They say the three most important factors in determining the desirability of a property are location, location, location.
So the sale of a six-bedroom period farmhouse in Swindon will raise a few eyebrows… it’s in the middle of a trading estate.
Hunts Copse Farm at South Marston – parts of which date back to around 1700 – was once the hub of a 370 acre farm.
At the advent of World War Two the Ministry of Aircraft Production built a factory and airstrip nearby, and the industrialisation of the area continued throughout the 20th century, notably with the arrival Honda’s UK manufacturing plant in 1985.
More recently, B&Q built its national distribution centre – the size of twenty football pitches – nearby.
Today, the grounds of Hunts Copse Farm extend to a little over two acres. Yet estate agents Moore Allen & Innocent, of Cirencester, are expecting considerable interest in the property – which will go under the hammer on site at 2.30pm on Thursday, August 15 with a guide price of £395,000 – not least because of its versatility.
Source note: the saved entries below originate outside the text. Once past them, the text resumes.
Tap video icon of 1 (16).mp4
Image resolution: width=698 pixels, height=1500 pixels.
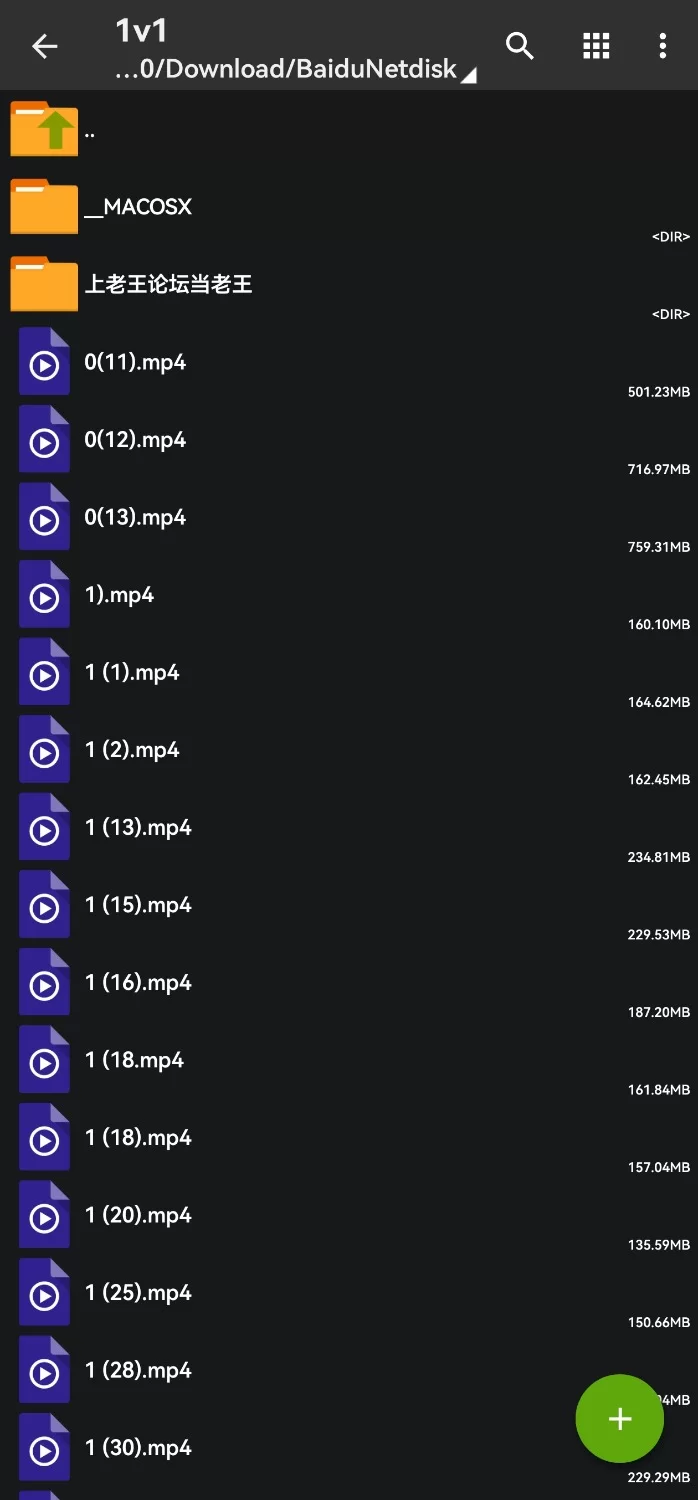pos(44,984)
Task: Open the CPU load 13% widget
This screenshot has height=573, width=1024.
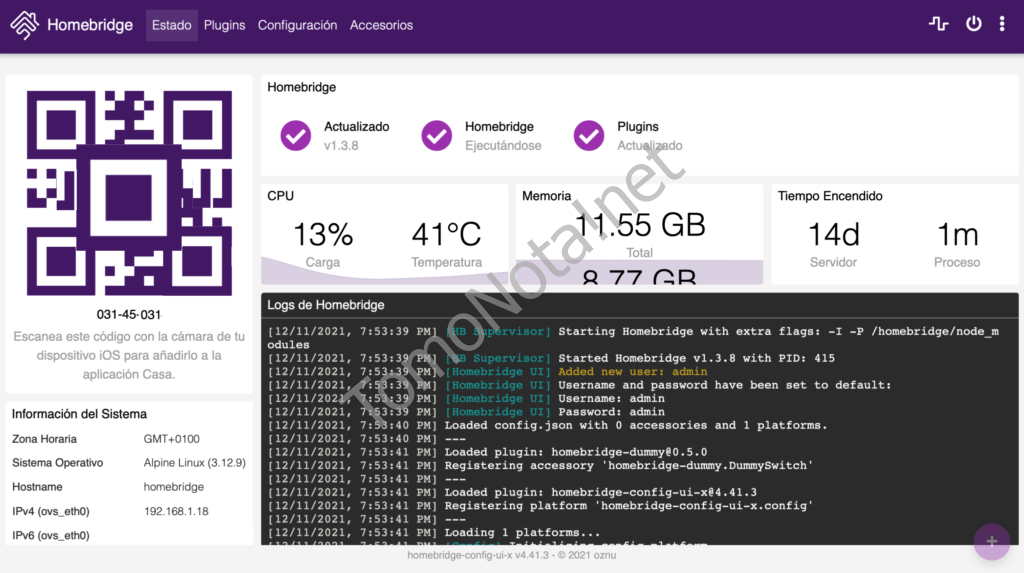Action: tap(323, 236)
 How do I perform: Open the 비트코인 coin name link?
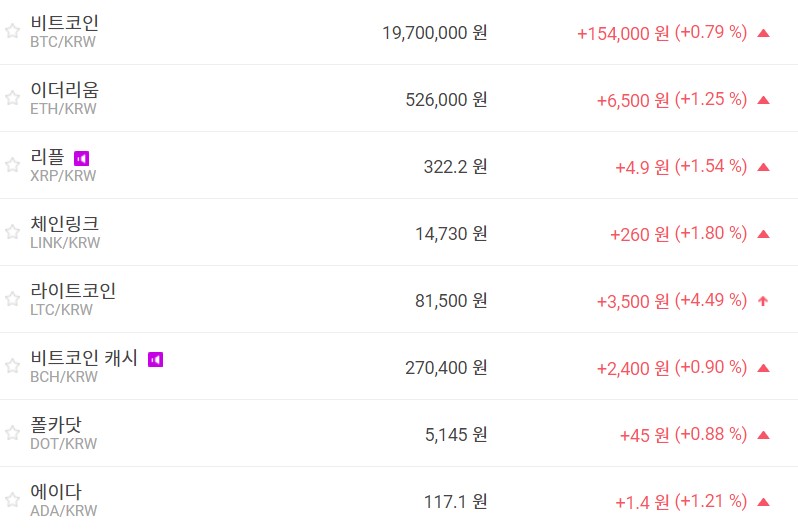tap(65, 23)
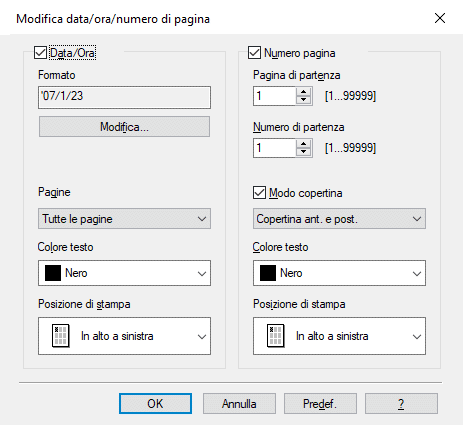Screen dimensions: 463x425
Task: Expand the Copertina ant. e post. dropdown
Action: pos(339,219)
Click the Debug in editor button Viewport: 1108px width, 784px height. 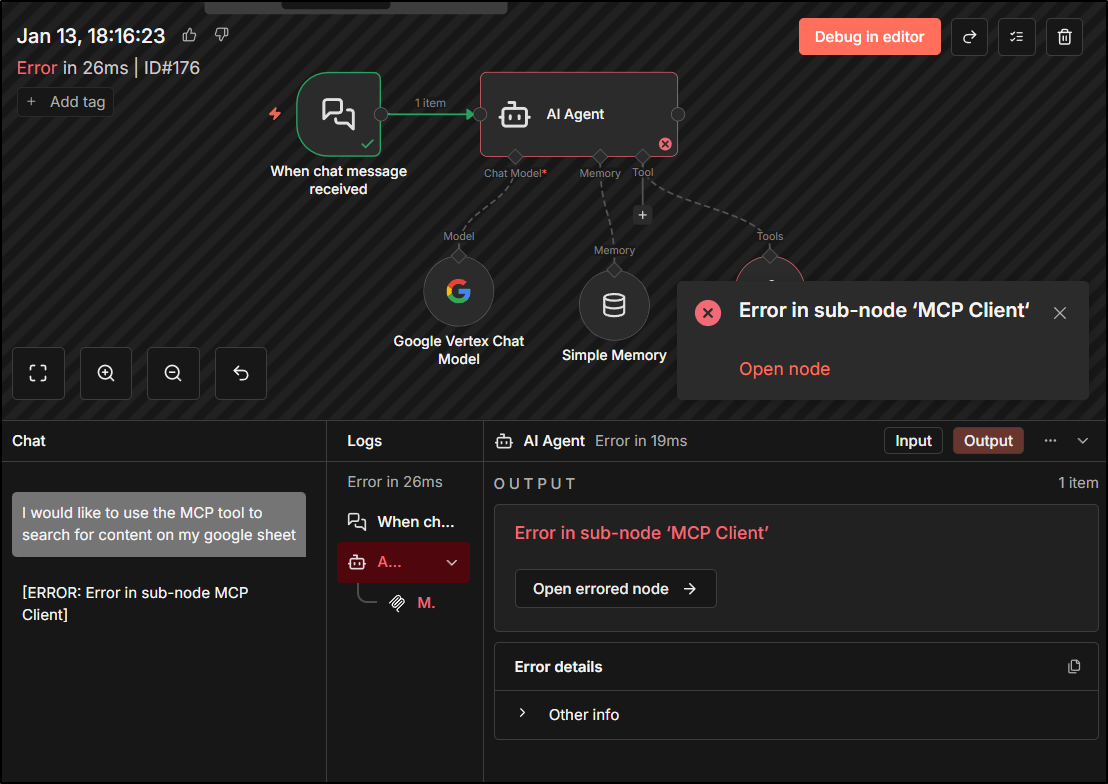coord(869,37)
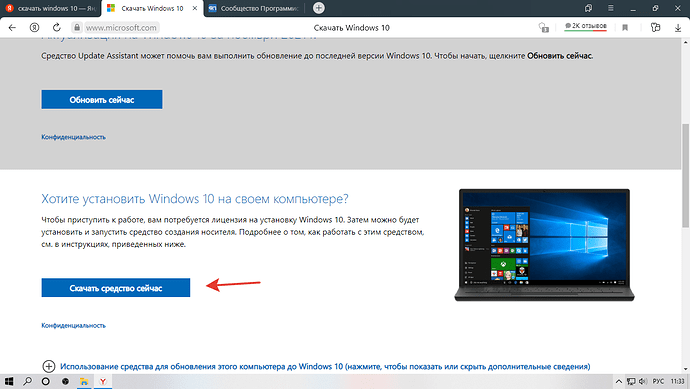Open browser hamburger menu icon
690x389 pixels.
click(611, 8)
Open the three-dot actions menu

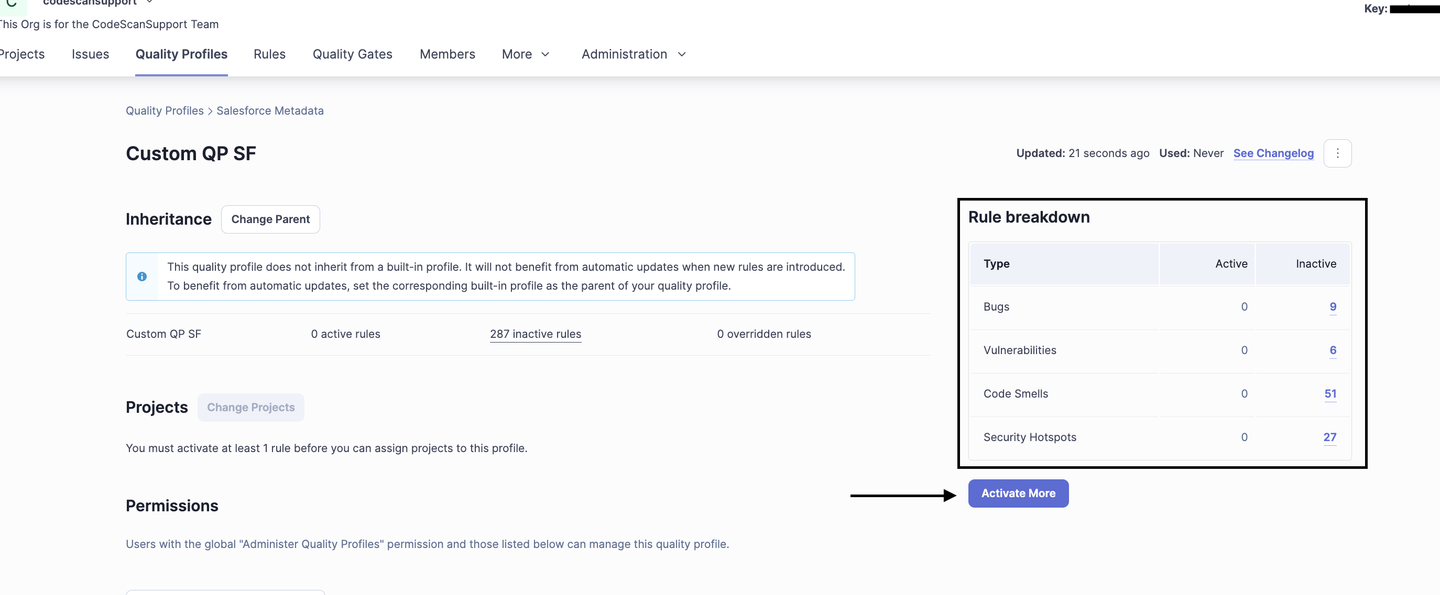(1337, 153)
The Grade II listed farmhouse was converted into offices in 1990. But there is existing planning consent to convert the property into a boutique hotel and restaurant, while an application currently going through the planning process is likely to see permission granted to turn the property back into a residential dwelling.
The L-shaped property occupies a space in South Marston Industrial Estate surrounded by sympathetically styled modern office units , and is well away from the light industrial and warehouse units at the entrance of the park.
A five bar gate gives way to a gravel drive with ample parking and a large entranceway between two staddle stones.
Inside, a wood-panelled entrance hall with flagstone floors leads to three large reception rooms – one designated as a reception and bar with adjoining men’s and women’s washrooms, and a fine dining room with dual aspect windows and period fireplace.
On the first floor are six bedrooms, including a well-proportioned master bedroom with large sash windows and period fireplace. On the second floor is an attic.
In total, the property provides a living space of around 400 square metres, with period features including flagstones floors, fireplaces and exposed beams throughout the property.
The farmhouse sits in around an acre of landscaped gardens proportional to its size and character, and including a small orchard with apple and cherry trees and fruit bushes.
Adjoining the gardens is a further acre of land enclosing a lake, which will be auctioned as a separate lot.
Andrew Stibbard, commercial surveyor at Moore Allen & Innocent, said: “It’s surprisingly quiet here on a weekday, and at the weekend you’d have the place to yourself.
“I can see this property appealing to a small business looking for office accommodation in an historic building with interesting features, or a hotelier, but equally I can see the appeal to a large family that requires lots of rooms and space, both indoors and out.
“In a village setting this farmhouse would set you back £1.5 million plus. Where else are you going to pick up a period six-bedroom period house for £395,000?”